Records for processing:
↓↓↓

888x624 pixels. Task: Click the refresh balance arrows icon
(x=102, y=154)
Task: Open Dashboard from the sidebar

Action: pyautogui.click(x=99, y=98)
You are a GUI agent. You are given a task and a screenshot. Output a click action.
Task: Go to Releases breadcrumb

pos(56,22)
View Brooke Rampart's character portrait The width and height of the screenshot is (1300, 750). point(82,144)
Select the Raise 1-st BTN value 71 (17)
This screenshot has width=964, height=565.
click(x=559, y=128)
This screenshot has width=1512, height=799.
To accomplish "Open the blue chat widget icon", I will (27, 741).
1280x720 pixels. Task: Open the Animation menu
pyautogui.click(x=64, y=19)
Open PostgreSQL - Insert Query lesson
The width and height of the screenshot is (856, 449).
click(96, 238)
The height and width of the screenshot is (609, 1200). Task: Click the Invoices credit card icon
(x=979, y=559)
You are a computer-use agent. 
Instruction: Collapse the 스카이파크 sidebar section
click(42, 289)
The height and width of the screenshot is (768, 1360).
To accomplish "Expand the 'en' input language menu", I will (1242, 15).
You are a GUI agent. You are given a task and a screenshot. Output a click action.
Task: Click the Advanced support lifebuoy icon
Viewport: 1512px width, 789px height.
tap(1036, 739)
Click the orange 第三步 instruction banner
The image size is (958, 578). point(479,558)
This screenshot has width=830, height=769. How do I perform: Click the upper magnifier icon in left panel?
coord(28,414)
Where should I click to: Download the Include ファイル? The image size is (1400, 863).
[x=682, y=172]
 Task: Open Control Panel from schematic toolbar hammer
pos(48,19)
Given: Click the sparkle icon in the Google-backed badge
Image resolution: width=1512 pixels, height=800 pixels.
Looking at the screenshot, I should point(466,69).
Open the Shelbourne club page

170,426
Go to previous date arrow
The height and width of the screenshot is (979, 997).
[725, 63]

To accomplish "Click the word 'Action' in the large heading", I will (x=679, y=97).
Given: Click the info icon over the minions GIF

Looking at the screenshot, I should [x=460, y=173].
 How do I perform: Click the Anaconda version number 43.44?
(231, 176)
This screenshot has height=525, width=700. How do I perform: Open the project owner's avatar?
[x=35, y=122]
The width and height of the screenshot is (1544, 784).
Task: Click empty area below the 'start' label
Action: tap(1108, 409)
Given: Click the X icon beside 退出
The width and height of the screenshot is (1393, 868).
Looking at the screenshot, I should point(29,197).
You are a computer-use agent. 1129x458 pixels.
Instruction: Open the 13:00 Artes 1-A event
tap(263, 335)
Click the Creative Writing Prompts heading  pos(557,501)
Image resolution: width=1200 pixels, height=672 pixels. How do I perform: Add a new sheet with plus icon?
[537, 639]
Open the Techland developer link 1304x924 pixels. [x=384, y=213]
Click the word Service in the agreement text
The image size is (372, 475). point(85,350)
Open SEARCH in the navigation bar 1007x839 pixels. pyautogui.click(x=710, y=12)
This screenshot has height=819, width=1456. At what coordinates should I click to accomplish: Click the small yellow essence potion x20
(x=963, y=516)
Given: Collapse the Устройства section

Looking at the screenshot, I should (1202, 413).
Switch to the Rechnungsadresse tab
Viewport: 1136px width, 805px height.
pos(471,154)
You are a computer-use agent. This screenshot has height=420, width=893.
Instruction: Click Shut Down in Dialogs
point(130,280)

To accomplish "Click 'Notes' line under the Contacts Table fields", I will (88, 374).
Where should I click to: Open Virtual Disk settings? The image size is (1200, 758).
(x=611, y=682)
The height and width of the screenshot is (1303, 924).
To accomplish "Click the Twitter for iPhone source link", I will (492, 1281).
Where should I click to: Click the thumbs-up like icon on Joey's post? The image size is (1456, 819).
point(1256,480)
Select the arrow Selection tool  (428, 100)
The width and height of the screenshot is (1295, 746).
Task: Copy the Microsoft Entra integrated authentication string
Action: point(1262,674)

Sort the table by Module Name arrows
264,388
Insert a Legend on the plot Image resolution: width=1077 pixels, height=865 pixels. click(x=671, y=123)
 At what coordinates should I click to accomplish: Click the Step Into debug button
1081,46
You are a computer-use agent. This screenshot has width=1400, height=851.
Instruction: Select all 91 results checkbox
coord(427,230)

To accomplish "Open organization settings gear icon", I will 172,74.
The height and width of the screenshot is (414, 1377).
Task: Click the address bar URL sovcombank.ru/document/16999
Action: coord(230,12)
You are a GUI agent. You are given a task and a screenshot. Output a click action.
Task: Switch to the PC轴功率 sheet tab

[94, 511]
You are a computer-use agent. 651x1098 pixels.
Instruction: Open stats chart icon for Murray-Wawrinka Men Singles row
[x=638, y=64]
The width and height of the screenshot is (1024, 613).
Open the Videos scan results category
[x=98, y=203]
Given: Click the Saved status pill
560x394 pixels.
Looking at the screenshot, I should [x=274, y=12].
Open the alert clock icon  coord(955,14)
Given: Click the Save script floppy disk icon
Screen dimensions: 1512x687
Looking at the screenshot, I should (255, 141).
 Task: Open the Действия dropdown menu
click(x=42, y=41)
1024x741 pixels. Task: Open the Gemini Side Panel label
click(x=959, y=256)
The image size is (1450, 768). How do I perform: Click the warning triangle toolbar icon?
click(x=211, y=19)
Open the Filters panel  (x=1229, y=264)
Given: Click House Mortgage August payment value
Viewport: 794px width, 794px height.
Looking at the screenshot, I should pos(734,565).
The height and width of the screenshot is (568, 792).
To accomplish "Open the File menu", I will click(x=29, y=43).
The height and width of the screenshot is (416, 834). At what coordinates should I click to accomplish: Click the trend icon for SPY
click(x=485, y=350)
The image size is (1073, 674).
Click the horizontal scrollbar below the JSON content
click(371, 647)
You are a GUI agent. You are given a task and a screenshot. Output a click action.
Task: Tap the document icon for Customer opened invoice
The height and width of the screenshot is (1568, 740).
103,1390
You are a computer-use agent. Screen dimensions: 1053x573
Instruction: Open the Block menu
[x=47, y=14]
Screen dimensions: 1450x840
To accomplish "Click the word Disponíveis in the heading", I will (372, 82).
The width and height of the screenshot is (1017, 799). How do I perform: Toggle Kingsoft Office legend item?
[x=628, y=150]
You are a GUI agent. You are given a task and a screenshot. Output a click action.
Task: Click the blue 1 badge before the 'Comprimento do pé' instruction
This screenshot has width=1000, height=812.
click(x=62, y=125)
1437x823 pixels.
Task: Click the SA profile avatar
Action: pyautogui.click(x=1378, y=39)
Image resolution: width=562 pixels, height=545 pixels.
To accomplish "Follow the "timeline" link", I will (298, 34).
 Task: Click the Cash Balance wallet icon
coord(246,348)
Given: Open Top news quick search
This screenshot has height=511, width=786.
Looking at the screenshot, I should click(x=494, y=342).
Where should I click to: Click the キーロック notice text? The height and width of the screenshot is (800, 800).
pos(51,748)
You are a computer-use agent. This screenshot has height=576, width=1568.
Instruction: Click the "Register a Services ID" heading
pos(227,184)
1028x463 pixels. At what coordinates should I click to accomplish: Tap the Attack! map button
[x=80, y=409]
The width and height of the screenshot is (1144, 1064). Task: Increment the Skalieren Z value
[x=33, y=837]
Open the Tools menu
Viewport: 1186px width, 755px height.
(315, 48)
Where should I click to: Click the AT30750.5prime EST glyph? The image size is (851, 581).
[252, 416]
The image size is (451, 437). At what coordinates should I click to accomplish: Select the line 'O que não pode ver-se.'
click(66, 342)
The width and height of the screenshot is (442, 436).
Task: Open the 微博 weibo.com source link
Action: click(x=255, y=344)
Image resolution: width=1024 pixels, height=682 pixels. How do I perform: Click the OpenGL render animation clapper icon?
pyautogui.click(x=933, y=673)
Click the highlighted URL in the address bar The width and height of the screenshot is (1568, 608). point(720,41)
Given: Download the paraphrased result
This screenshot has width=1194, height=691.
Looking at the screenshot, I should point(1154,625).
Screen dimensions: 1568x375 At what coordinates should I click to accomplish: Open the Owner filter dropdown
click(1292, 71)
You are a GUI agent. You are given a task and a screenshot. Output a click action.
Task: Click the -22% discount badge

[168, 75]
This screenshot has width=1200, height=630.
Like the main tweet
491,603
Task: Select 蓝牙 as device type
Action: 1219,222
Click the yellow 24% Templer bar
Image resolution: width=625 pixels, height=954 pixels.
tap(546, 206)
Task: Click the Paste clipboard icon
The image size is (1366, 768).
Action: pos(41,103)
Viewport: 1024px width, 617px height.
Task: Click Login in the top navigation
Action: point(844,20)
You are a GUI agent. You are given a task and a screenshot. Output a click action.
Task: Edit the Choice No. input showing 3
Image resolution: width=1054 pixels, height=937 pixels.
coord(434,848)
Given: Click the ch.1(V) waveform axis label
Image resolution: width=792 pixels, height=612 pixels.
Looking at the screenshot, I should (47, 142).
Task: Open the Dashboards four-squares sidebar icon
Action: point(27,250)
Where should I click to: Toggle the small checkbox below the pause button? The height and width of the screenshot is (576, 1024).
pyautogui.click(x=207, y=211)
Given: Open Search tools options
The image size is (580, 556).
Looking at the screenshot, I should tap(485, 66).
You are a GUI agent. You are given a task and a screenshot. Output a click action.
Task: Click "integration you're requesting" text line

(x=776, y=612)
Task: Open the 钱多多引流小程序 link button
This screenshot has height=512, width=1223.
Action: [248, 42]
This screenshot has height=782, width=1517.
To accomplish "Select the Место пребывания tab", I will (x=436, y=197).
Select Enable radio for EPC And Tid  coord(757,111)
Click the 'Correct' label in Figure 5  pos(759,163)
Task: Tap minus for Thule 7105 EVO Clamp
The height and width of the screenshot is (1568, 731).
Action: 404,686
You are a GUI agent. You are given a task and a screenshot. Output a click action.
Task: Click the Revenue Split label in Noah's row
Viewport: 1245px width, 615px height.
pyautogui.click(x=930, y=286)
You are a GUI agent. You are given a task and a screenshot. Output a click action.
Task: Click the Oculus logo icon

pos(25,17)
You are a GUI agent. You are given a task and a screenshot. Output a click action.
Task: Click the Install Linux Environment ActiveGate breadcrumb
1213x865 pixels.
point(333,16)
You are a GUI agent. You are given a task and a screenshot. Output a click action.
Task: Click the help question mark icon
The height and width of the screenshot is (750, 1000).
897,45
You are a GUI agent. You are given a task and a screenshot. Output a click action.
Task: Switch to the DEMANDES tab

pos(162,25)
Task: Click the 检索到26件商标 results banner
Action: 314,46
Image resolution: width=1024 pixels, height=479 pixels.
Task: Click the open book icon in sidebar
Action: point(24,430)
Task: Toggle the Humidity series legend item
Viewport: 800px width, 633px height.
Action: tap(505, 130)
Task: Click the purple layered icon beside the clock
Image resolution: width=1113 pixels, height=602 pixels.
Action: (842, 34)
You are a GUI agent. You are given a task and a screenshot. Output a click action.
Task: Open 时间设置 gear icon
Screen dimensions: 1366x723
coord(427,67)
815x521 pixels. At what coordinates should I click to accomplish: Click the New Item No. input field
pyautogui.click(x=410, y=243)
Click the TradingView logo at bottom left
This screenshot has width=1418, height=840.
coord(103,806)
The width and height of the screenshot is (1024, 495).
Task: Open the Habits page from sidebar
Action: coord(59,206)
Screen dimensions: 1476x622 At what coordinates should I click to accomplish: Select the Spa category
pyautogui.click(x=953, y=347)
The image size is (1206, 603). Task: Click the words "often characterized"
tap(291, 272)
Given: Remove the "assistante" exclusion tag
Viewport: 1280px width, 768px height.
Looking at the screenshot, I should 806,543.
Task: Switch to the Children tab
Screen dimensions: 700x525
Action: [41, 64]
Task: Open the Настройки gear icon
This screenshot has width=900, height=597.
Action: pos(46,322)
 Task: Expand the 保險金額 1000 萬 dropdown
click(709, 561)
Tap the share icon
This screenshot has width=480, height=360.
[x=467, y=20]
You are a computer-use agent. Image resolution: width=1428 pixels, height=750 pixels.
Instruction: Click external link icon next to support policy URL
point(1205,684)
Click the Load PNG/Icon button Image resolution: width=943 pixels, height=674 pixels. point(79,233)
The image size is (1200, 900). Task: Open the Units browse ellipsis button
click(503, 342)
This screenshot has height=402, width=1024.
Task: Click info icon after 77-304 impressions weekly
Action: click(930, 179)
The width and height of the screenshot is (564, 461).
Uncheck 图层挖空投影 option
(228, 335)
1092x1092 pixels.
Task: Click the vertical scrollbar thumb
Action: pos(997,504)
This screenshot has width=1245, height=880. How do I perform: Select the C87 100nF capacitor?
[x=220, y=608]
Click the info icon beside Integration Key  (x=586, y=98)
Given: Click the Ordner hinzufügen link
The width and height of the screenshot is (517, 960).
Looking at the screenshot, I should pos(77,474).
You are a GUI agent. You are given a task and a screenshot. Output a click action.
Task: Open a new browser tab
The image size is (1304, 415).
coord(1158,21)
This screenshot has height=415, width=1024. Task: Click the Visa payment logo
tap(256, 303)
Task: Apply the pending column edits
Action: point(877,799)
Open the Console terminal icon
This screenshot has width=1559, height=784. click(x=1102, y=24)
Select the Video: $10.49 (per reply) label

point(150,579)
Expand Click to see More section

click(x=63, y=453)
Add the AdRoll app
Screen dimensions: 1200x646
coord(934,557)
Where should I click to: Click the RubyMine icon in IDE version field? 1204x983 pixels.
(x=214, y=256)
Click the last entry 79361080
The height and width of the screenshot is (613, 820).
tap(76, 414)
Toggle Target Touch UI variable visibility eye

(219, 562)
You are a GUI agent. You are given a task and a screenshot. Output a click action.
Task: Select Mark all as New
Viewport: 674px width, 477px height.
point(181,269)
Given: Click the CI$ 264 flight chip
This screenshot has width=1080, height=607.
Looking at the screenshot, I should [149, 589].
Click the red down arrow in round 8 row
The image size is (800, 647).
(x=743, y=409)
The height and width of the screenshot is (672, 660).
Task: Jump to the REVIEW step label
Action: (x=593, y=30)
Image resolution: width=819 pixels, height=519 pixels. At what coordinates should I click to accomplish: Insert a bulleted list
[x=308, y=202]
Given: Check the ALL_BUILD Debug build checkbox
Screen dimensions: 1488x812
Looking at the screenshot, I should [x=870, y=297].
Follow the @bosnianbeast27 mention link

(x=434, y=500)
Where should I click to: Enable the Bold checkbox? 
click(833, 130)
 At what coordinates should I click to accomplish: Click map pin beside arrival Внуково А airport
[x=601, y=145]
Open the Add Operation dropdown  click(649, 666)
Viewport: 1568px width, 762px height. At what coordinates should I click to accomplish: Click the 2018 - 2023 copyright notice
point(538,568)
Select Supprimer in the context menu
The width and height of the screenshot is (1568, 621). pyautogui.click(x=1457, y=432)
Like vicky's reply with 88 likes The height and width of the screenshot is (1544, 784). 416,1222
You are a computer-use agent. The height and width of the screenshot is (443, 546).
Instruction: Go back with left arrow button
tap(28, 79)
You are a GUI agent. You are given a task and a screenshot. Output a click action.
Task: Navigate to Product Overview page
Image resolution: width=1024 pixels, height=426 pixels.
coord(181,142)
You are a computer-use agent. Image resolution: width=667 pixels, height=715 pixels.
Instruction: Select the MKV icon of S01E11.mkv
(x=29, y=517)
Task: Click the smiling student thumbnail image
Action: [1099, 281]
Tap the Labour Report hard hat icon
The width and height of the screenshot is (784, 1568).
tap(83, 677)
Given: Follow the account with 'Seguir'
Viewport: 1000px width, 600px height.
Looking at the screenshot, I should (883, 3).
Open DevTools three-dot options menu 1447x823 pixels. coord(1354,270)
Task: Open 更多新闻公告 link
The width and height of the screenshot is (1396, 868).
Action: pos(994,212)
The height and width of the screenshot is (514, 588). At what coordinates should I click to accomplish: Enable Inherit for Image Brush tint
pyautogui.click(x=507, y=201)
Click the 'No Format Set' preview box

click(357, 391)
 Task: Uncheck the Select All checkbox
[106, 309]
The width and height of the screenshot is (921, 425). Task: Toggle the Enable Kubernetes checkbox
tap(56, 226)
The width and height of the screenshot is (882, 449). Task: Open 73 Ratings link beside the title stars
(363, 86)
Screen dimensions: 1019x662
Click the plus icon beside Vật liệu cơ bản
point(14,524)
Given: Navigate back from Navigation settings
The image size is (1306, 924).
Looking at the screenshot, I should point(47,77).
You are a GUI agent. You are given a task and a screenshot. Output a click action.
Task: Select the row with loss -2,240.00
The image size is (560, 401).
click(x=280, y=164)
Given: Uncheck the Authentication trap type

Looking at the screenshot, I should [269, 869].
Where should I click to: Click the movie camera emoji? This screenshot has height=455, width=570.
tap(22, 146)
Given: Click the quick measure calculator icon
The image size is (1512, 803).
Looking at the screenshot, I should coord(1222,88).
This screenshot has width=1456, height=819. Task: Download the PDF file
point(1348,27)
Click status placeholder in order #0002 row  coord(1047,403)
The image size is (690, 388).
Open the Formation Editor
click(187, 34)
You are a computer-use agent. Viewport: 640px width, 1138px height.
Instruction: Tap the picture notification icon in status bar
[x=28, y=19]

↑↑↑

Goal of the exercise:
In the listing, return each line containing the string "computer".

Your solution:
You are a computer-use agent. 
You are a computer-use agent. 1129x458 pixels.
You are a computer-use agent. This screenshot has height=420, width=893.
You are a computer-use agent. This screenshot has width=1400, height=851.
You are a computer-use agent. 651x1098 pixels.
You are a computer-use agent. Screen dimensions: 1053x573
You are a computer-use agent. This screenshot has height=576, width=1568.
You are a computer-use agent. Image resolution: width=1428 pixels, height=750 pixels.
You are a computer-use agent. The height and width of the screenshot is (443, 546).
You are a computer-use agent. Image resolution: width=667 pixels, height=715 pixels.
You are a computer-use agent. Viewport: 640px width, 1138px height.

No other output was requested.